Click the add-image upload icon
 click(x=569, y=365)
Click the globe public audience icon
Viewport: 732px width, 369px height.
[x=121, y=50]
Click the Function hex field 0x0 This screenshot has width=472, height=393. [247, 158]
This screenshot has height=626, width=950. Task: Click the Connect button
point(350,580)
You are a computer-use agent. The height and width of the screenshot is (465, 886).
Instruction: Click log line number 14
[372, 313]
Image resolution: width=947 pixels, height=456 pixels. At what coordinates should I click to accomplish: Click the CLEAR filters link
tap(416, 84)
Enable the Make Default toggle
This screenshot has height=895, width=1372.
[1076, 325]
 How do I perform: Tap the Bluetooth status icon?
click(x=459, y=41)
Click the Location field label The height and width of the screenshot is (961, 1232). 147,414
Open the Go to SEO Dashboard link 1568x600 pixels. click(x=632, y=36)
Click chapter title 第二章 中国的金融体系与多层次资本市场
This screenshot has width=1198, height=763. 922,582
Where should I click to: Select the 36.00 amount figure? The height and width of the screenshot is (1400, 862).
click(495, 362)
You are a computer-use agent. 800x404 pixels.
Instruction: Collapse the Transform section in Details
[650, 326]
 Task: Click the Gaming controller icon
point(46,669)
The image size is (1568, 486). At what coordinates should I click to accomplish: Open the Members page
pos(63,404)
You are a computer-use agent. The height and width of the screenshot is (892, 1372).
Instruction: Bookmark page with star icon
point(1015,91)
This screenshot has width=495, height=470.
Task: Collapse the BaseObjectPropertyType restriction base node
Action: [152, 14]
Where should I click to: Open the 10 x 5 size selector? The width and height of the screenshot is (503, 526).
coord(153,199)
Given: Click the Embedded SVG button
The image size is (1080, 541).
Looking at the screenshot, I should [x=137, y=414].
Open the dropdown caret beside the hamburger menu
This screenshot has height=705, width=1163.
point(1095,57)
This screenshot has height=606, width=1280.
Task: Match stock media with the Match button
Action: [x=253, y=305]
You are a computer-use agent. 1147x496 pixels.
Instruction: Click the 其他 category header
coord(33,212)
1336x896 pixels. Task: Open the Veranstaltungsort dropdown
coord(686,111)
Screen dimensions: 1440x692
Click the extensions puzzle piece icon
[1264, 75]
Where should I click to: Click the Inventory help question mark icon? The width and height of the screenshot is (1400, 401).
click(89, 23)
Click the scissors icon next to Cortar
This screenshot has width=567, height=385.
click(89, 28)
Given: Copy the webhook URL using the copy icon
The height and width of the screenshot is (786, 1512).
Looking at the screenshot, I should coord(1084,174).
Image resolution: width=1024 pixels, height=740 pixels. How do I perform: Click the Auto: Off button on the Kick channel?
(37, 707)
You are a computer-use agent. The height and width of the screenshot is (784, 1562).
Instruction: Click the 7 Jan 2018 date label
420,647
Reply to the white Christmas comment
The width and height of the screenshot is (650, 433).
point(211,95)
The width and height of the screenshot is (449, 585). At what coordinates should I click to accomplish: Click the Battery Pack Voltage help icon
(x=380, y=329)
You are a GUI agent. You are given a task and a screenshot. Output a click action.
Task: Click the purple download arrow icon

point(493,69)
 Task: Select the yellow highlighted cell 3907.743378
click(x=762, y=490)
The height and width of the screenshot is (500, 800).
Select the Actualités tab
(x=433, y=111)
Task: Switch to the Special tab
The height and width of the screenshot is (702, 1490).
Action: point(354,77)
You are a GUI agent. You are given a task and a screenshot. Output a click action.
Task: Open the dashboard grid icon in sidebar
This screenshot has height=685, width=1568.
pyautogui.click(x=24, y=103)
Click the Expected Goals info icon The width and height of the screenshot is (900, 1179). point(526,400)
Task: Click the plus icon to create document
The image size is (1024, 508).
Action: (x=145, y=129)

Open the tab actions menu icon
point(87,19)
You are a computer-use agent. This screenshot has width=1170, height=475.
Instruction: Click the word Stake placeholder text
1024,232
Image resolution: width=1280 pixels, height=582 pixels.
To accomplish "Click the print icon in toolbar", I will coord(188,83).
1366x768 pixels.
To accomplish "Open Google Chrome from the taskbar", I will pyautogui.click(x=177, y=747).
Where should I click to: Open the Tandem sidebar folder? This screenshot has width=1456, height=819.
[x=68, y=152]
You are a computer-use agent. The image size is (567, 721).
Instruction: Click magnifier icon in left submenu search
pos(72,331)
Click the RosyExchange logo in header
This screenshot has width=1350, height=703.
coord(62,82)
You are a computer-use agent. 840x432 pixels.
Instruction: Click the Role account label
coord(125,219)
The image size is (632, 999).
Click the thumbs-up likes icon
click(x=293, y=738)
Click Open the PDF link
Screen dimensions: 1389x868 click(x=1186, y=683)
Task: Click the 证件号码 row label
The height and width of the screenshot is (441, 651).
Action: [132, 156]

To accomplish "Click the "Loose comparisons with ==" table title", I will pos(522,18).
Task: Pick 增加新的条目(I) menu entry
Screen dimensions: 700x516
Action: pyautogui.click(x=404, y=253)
═══
§ **WHAT THIS TASK INVOLVES**
From the listing above, pick out every line that contains the string "dropdown", matching case exactly.

§ **SOLUTION TO THE EXERCISE**
Open the dropdown caret beside the hamburger menu
1336x896 pixels. Task: Open the Veranstaltungsort dropdown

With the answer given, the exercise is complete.